■ Task directions ■
Rewrite the listing below with every instance of "Rädda" changed to "Skydda", keeping everything else the same.

■ Text and element pointing listing ■
○ ○ ○ ○ ○ ○ ○
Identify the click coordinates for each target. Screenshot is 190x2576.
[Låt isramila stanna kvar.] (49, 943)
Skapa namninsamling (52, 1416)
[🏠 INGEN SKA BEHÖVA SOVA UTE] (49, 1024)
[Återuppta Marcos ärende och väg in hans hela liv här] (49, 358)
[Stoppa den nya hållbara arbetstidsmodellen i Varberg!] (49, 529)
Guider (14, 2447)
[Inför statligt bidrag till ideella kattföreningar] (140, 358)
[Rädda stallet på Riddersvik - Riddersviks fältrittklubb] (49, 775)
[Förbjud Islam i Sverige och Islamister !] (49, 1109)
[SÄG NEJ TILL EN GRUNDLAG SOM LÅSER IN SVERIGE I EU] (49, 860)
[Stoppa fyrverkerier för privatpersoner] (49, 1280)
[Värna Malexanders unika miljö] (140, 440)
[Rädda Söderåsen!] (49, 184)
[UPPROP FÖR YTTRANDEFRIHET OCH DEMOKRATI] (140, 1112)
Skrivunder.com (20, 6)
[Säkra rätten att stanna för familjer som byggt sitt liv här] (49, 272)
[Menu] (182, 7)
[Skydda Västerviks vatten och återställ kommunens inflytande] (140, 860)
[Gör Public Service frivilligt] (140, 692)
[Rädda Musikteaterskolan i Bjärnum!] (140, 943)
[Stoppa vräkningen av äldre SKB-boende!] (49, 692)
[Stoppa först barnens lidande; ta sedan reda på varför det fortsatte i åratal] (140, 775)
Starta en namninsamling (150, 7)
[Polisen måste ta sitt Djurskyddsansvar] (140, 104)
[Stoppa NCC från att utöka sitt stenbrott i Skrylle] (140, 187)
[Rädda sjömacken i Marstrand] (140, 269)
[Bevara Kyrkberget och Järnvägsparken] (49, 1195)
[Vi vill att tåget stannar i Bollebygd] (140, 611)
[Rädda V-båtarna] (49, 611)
○ ○ ○ ○ ○ ○ ○
■ The answer ■
Identify the click coordinates for each target. Screenshot is 190x2576.
[Låt isramila stanna kvar.] (49, 943)
Skapa namninsamling (52, 1416)
[🏠 INGEN SKA BEHÖVA SOVA UTE] (49, 1024)
[Återuppta Marcos ärende och väg in hans hela liv här] (49, 358)
[Stoppa den nya hållbara arbetstidsmodellen i Varberg!] (49, 529)
Guider (14, 2447)
[Inför statligt bidrag till ideella kattföreningar] (140, 358)
[Skydda stallet på Riddersvik - Riddersviks fältrittklubb] (49, 775)
[Förbjud Islam i Sverige och Islamister !] (49, 1109)
[SÄG NEJ TILL EN GRUNDLAG SOM LÅSER IN SVERIGE I EU] (49, 860)
[Stoppa fyrverkerier för privatpersoner] (49, 1280)
[Värna Malexanders unika miljö] (140, 440)
[Skydda Söderåsen!] (49, 184)
[UPPROP FÖR YTTRANDEFRIHET OCH DEMOKRATI] (140, 1112)
Skrivunder.com (20, 6)
[Säkra rätten att stanna för familjer som byggt sitt liv här] (49, 272)
[Menu] (182, 7)
[Skydda Västerviks vatten och återställ kommunens inflytande] (140, 860)
[Gör Public Service frivilligt] (140, 692)
[Skydda Musikteaterskolan i Bjärnum!] (140, 943)
[Stoppa vräkningen av äldre SKB-boende!] (49, 692)
[Stoppa först barnens lidande; ta sedan reda på varför det fortsatte i åratal] (140, 775)
Starta en namninsamling (150, 7)
[Polisen måste ta sitt Djurskyddsansvar] (140, 104)
[Stoppa NCC från att utöka sitt stenbrott i Skrylle] (140, 187)
[Skydda sjömacken i Marstrand] (140, 269)
[Bevara Kyrkberget och Järnvägsparken] (49, 1195)
[Vi vill att tåget stannar i Bollebygd] (140, 611)
[Skydda V-båtarna] (49, 611)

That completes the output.